> [Task requirements]
Rewrite these lines with "Privacy Policy" swapped for "Privacy Notice" and everything else left the same.

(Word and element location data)
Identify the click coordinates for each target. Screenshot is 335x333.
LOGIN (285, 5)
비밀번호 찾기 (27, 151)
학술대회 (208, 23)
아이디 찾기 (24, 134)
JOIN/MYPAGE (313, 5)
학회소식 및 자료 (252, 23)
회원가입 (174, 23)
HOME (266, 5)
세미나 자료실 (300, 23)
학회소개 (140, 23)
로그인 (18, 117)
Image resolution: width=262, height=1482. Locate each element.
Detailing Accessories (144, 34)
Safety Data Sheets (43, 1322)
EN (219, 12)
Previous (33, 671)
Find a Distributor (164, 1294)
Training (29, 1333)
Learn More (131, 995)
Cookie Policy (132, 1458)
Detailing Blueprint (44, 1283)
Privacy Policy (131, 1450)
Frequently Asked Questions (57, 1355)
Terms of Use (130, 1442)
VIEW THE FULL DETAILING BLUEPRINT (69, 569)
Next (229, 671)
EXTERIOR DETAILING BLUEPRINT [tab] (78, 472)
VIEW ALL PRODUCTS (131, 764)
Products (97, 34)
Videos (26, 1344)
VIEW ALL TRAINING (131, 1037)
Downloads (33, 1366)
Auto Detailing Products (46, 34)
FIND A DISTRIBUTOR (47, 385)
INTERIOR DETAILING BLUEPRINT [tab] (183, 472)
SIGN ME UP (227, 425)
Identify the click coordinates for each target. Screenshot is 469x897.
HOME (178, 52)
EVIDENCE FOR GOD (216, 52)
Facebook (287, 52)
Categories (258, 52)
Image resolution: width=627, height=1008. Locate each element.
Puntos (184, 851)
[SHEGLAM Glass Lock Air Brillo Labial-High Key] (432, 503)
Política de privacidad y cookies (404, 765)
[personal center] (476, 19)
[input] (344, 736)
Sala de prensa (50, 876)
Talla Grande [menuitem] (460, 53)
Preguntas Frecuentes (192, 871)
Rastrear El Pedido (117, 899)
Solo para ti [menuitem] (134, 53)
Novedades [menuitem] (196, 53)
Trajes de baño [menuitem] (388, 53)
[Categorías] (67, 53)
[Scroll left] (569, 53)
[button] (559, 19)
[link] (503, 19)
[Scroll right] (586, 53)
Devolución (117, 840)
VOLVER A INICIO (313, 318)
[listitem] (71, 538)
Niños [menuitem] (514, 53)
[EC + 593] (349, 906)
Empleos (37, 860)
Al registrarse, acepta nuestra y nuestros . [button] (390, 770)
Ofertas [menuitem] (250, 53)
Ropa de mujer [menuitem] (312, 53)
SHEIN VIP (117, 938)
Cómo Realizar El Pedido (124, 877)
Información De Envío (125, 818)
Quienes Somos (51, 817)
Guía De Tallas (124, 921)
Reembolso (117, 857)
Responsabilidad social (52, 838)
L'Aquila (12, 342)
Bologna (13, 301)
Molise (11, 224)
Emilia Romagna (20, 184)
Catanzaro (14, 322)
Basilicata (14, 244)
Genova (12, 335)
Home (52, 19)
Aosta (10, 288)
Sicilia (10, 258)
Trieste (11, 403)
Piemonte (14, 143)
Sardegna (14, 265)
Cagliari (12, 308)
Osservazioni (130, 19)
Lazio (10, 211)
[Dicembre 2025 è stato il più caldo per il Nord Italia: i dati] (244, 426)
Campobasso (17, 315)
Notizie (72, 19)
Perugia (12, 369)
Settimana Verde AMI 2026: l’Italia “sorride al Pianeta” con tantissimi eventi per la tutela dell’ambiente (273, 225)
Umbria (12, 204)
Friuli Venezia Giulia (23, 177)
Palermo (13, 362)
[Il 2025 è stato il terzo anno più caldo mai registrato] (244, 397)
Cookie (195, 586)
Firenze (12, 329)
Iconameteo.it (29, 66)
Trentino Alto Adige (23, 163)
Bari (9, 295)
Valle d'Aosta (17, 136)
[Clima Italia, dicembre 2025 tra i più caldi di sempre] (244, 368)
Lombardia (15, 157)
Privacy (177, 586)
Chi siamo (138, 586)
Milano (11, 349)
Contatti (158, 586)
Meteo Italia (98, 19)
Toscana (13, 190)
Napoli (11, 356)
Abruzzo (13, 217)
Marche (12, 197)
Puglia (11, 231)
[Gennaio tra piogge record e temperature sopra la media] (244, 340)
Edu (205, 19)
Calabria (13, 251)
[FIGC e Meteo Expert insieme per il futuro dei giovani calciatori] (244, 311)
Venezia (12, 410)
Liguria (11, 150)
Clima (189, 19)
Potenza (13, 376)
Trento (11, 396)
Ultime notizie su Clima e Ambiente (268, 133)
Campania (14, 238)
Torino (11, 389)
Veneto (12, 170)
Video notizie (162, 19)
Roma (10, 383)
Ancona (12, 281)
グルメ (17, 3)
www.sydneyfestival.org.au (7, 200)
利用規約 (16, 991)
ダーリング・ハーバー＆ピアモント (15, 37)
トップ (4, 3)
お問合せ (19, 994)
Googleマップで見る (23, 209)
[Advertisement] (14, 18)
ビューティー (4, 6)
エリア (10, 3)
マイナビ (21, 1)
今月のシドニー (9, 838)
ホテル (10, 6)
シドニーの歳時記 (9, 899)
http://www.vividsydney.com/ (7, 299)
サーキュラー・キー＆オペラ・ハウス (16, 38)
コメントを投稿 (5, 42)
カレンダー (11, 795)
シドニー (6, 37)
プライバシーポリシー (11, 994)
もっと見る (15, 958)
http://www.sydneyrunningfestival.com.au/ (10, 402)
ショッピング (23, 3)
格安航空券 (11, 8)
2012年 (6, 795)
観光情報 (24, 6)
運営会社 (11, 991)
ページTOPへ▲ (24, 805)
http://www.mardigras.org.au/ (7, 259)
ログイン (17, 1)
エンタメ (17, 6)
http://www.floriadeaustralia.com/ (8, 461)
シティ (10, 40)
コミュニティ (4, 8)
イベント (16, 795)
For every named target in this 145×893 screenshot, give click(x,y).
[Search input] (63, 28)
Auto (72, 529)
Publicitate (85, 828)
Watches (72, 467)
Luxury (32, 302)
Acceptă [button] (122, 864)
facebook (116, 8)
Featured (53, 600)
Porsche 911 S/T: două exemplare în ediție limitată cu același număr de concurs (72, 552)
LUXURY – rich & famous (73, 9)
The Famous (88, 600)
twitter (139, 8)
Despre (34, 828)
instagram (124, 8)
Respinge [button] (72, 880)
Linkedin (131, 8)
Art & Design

> [Reply to the exercise]
Identify the click coordinates for each target. Screenshot is 335x333.
LOGIN (285, 5)
비밀번호 찾기 (27, 151)
학술대회 (208, 23)
아이디 찾기 (24, 134)
JOIN/MYPAGE (313, 5)
학회소식 및 자료 (252, 23)
회원가입 (174, 23)
HOME (266, 5)
세미나 자료실 (300, 23)
학회소개 (140, 23)
로그인 (18, 117)
Image resolution: width=262, height=1482. Locate each element.
Detailing Accessories (144, 34)
Safety Data Sheets (43, 1322)
EN (219, 12)
Previous (33, 671)
Find a Distributor (164, 1294)
Training (29, 1333)
Learn More (131, 995)
Cookie Policy (132, 1458)
Detailing Blueprint (44, 1283)
Privacy Notice (131, 1450)
Frequently Asked Questions (57, 1355)
Terms of Use (130, 1442)
VIEW THE FULL DETAILING BLUEPRINT (69, 569)
Next (229, 671)
EXTERIOR DETAILING BLUEPRINT [tab] (78, 472)
VIEW ALL PRODUCTS (131, 764)
Products (97, 34)
Videos (26, 1344)
VIEW ALL TRAINING (131, 1037)
Downloads (33, 1366)
Auto Detailing Products (46, 34)
FIND A DISTRIBUTOR (47, 385)
INTERIOR DETAILING BLUEPRINT [tab] (183, 472)
SIGN ME UP (227, 425)
Identify the click coordinates for each target. Screenshot is 469x897.
HOME (178, 52)
EVIDENCE FOR GOD (216, 52)
Facebook (287, 52)
Categories (258, 52)
Image resolution: width=627, height=1008. Locate each element.
Puntos (184, 851)
[SHEGLAM Glass Lock Air Brillo Labial-High Key] (432, 503)
Política de privacidad y cookies (404, 765)
[personal center] (476, 19)
[input] (344, 736)
Sala de prensa (50, 876)
Talla Grande [menuitem] (460, 53)
Preguntas Frecuentes (192, 871)
Rastrear El Pedido (117, 899)
Solo para ti [menuitem] (134, 53)
Novedades [menuitem] (196, 53)
Trajes de baño [menuitem] (388, 53)
[Categorías] (67, 53)
[Scroll left] (569, 53)
[button] (559, 19)
[link] (503, 19)
[Scroll right] (586, 53)
Devolución (117, 840)
VOLVER A INICIO (313, 318)
[listitem] (71, 538)
Niños [menuitem] (514, 53)
[EC + 593] (349, 906)
Empleos (37, 860)
Al registrarse, acepta nuestra y nuestros . [button] (390, 770)
Ofertas [menuitem] (250, 53)
Ropa de mujer [menuitem] (312, 53)
SHEIN VIP (117, 938)
Cómo Realizar El Pedido (124, 877)
Información De Envío (125, 818)
Quienes Somos (51, 817)
Guía De Tallas (124, 921)
Reembolso (117, 857)
Responsabilidad social (52, 838)
L'Aquila (12, 342)
Bologna (13, 301)
Molise (11, 224)
Emilia Romagna (20, 184)
Catanzaro (14, 322)
Basilicata (14, 244)
Genova (12, 335)
Home (52, 19)
Aosta (10, 288)
Sicilia (10, 258)
Trieste (11, 403)
Piemonte (14, 143)
Sardegna (14, 265)
Cagliari (12, 308)
Osservazioni (130, 19)
Lazio (10, 211)
[Dicembre 2025 è stato il più caldo per il Nord Italia: i dati] (244, 426)
Campobasso (17, 315)
Notizie (72, 19)
Perugia (12, 369)
Settimana Verde AMI 2026: l’Italia “sorride al Pianeta” con tantissimi eventi per la tutela dell’ambiente (273, 225)
Umbria (12, 204)
Friuli Venezia Giulia (23, 177)
Palermo (13, 362)
[Il 2025 è stato il terzo anno più caldo mai registrato] (244, 397)
Cookie (195, 586)
Firenze (12, 329)
Iconameteo.it (29, 66)
Trentino Alto Adige (23, 163)
Bari (9, 295)
Valle d'Aosta (17, 136)
[Clima Italia, dicembre 2025 tra i più caldi di sempre] (244, 368)
Lombardia (15, 157)
Privacy (177, 586)
Chi siamo (138, 586)
Milano (11, 349)
Contatti (158, 586)
Meteo Italia (98, 19)
Toscana (13, 190)
Napoli (11, 356)
Abruzzo (13, 217)
Marche (12, 197)
Puglia (11, 231)
[Gennaio tra piogge record e temperature sopra la media] (244, 340)
Edu (205, 19)
Calabria (13, 251)
[FIGC e Meteo Expert insieme per il futuro dei giovani calciatori] (244, 311)
Venezia (12, 410)
Liguria (11, 150)
Clima (189, 19)
Potenza (13, 376)
Trento (11, 396)
Ultime notizie su Clima e Ambiente (268, 133)
Campania (14, 238)
Torino (11, 389)
Veneto (12, 170)
Video notizie (162, 19)
Roma (10, 383)
Ancona (12, 281)
グルメ (17, 3)
www.sydneyfestival.org.au (7, 200)
利用規約 (16, 991)
ダーリング・ハーバー＆ピアモント (15, 37)
トップ (4, 3)
お問合せ (19, 994)
Googleマップで見る (23, 209)
[Advertisement] (14, 18)
ビューティー (4, 6)
エリア (10, 3)
マイナビ (21, 1)
今月のシドニー (9, 838)
ホテル (10, 6)
シドニーの歳時記 (9, 899)
http://www.vividsydney.com/ (7, 299)
サーキュラー・キー＆オペラ・ハウス (16, 38)
コメントを投稿 (5, 42)
カレンダー (11, 795)
シドニー (6, 37)
プライバシーポリシー (11, 994)
もっと見る (15, 958)
http://www.sydneyrunningfestival.com.au/ (10, 402)
ショッピング (23, 3)
格安航空券 (11, 8)
2012年 (6, 795)
観光情報 (24, 6)
運営会社 (11, 991)
ページTOPへ▲ (24, 805)
http://www.mardigras.org.au/ (7, 259)
ログイン (17, 1)
エンタメ (17, 6)
http://www.floriadeaustralia.com/ (8, 461)
シティ (10, 40)
コミュニティ (4, 8)
イベント (16, 795)
For every named target in this 145×893 screenshot, give click(x,y).
[Search input] (63, 28)
Auto (72, 529)
Publicitate (85, 828)
Watches (72, 467)
Luxury (32, 302)
Acceptă [button] (122, 864)
facebook (116, 8)
Featured (53, 600)
Porsche 911 S/T: două exemplare în ediție limitată cu același număr de concurs (72, 552)
LUXURY – rich & famous (73, 9)
The Famous (88, 600)
twitter (139, 8)
Despre (34, 828)
instagram (124, 8)
Respinge [button] (72, 880)
Linkedin (131, 8)
Art & Design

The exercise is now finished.